Refractory organics removal in PMS and H2O2/PMS oxidation system activated by biochar/nZVI/MoS2 composite: Synthesis, performance, mechanism and dosing methods

Abstract

A biochar composite loaded with nZVI particles and MoS2 nanosheets (nZVI/MoS2-BC) was prepared by calcination and hydrothermal methods, and could activate peroxymonosulfate (PMS) more efficiently to produce reactive oxygen species (ROSs) for refractory organics degradation. Due to the interaction between nZVI and MoS2, the reaction sites increased with nZVI dispersing more evenly and multitudinous MoS2 growing on the surface of biochar. PMS activated by nZVI/MoS2-BC produced SO4·-, ·OH, O2·- and 1O2 to degrade pollutants. In addition, the increase of specific surface area and electrical conductivity accelerated the electron transfer from pollutions to metastable PMS to achieve pollutant degradation. The effects of catalyst dosage, PMS dosage, pH, inorganic anions and humic acid, and Cl- concentration in catalytic oxidation system were investigated. nZVI/MoS2-BC was regenerated by calcination at 300 ℃ after four cycles, and could still keep higher rhodamine B (Rh-B) removal (90.88%).

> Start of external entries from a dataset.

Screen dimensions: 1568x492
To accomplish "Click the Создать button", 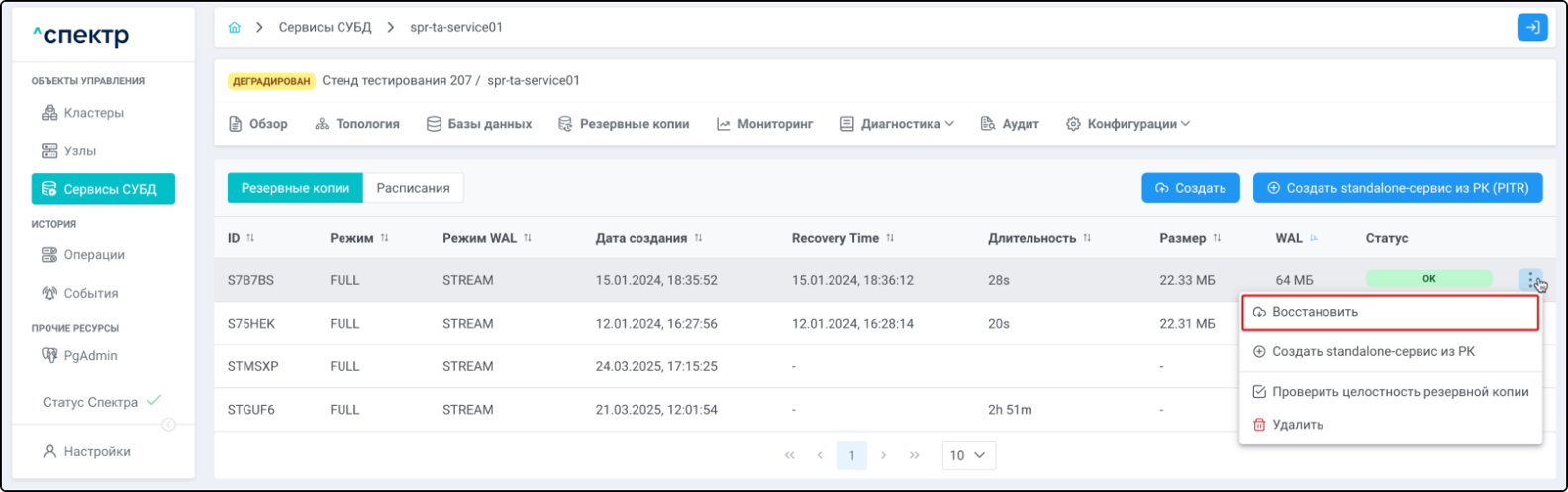I will coord(1190,188).
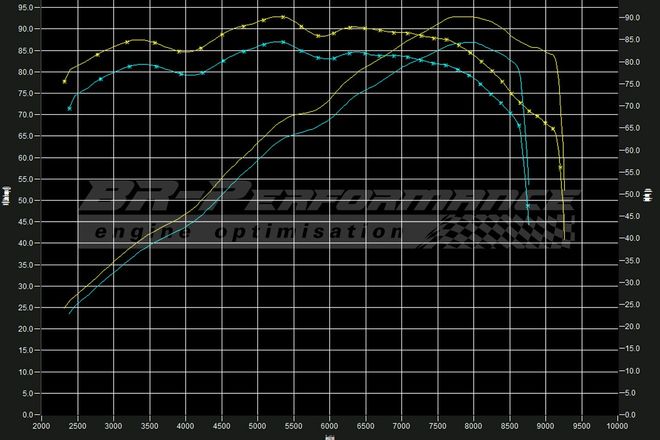This screenshot has height=440, width=660.
Task: Select the lowest cyan star marker near 8750
Action: point(528,206)
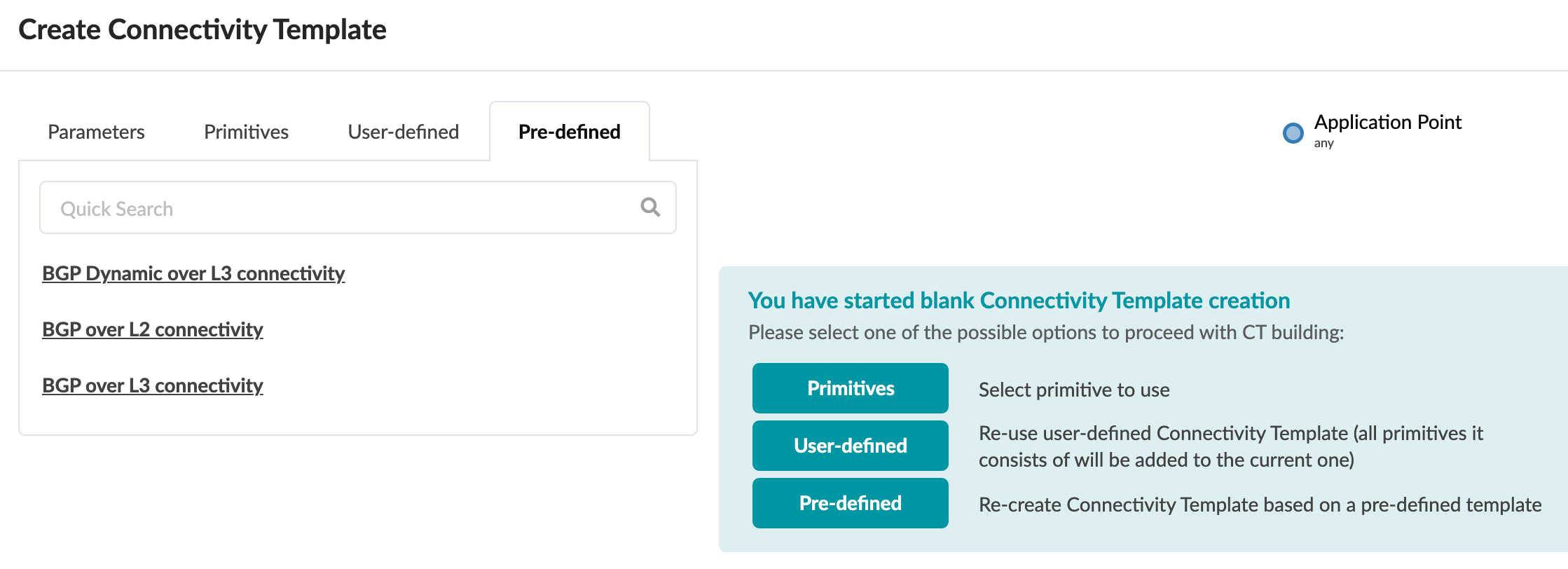Click the Application Point label text
Viewport: 1568px width, 569px height.
[x=1387, y=122]
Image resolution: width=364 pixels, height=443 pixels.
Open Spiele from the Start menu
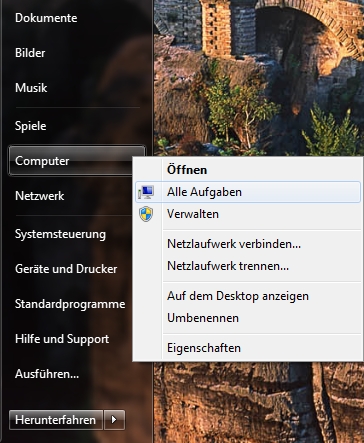click(x=30, y=126)
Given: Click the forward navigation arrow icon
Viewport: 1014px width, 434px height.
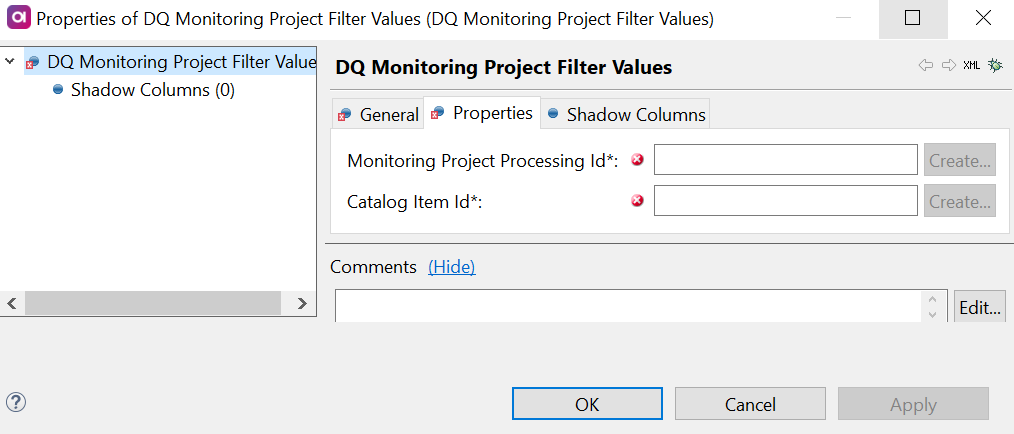Looking at the screenshot, I should 949,65.
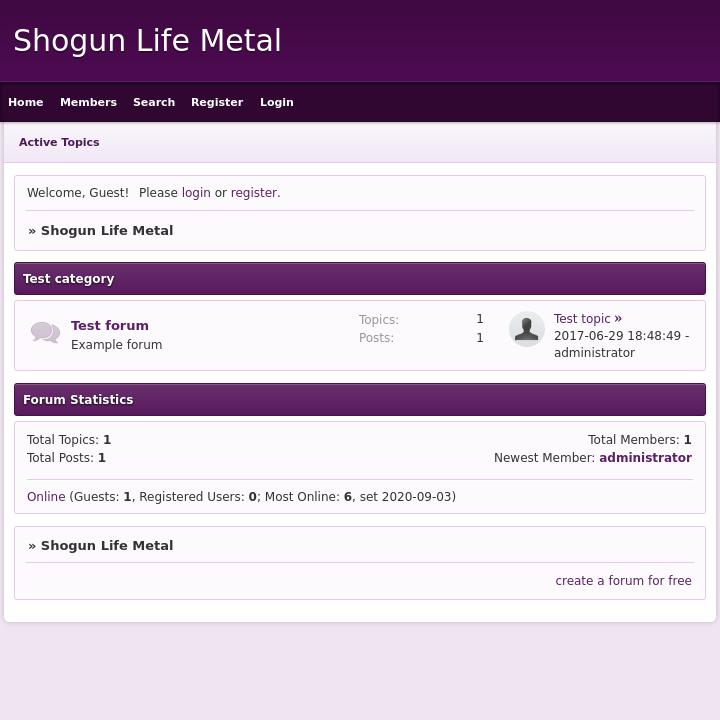720x720 pixels.
Task: Click the administrator avatar icon
Action: pyautogui.click(x=526, y=329)
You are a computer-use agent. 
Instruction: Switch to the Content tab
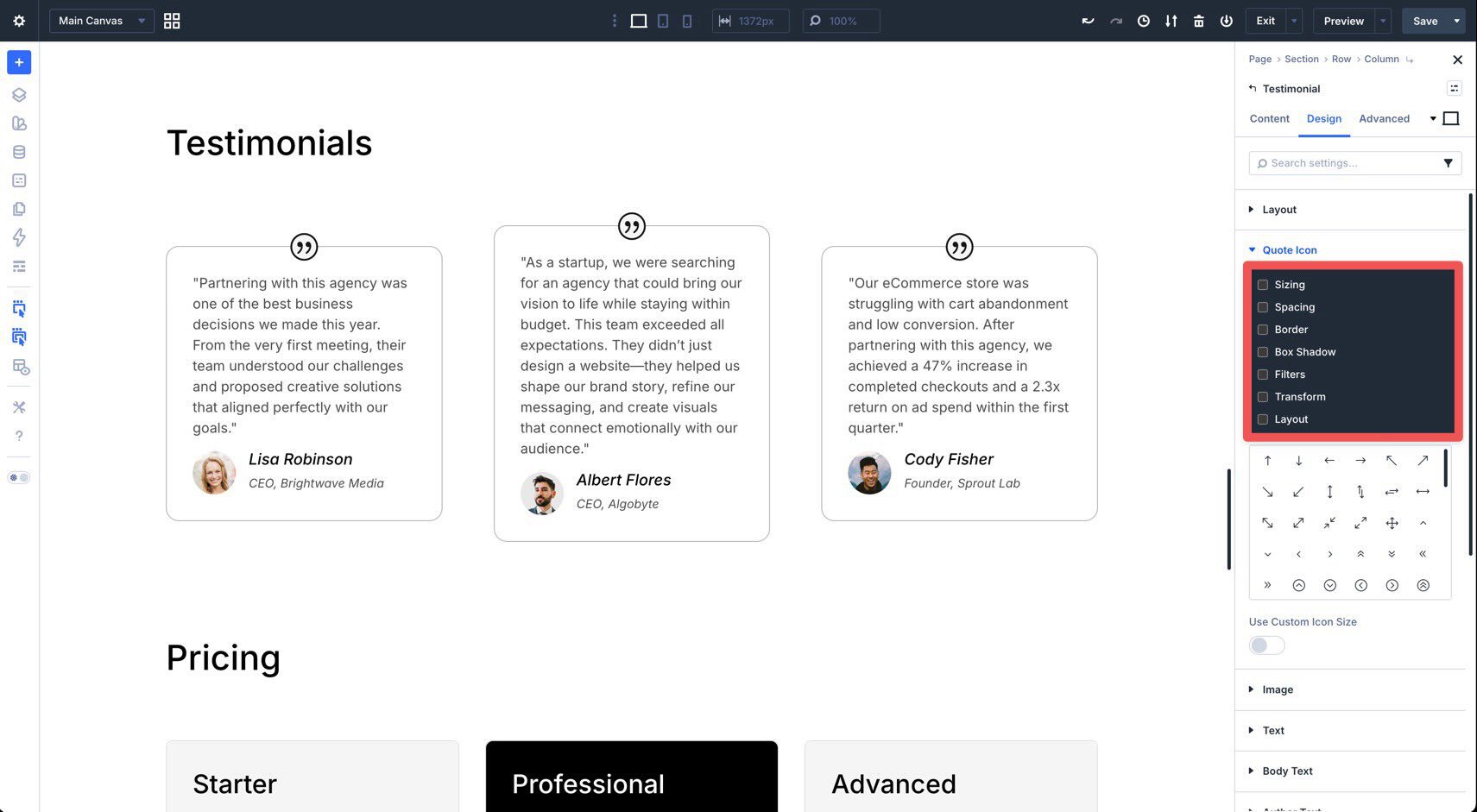click(1268, 118)
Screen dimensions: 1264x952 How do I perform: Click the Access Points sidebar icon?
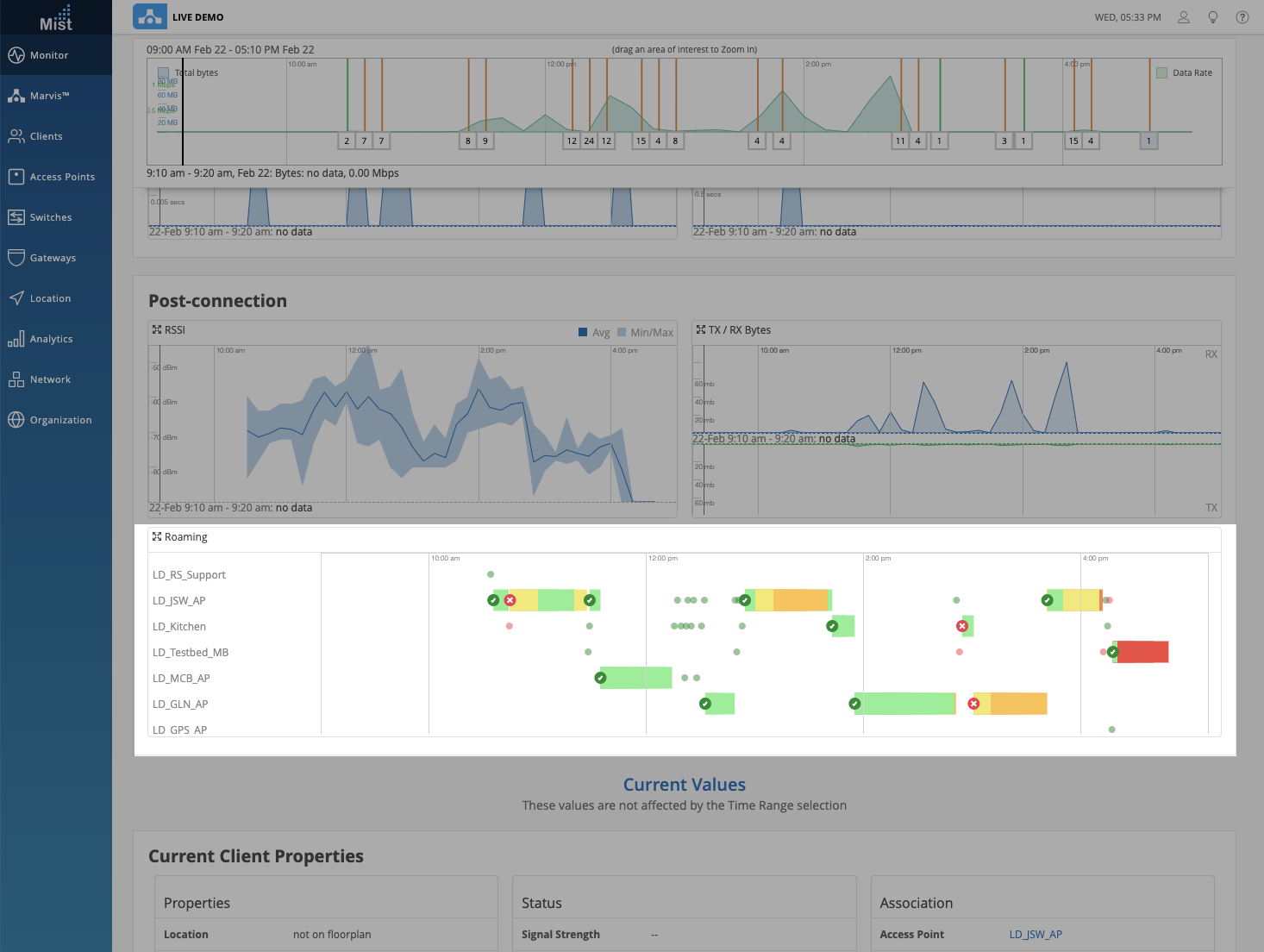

Various pollutants removal efficiency could reach greater than 80% in nZVI/MoS2-BC catalytic oxidation system, such as Rh-B, methylene blue, chloramphenicol, tetracycline and bisphenol A. The combination of H2O2 and PMS could greatly reduce the cost, improve the pollutant removal and shorten the reaction time by changing the interval time and content ratio of oxidants addition. nZVI/MoS2-BC applied to the H2O2/PMS double oxidation system exhibited excellent removal capability of pollutants. The intermediates of Rh-B were analyzed and the degradation pathways were proposed in nZVI/MoS2-BC and H2O2/PMS double oxidation system.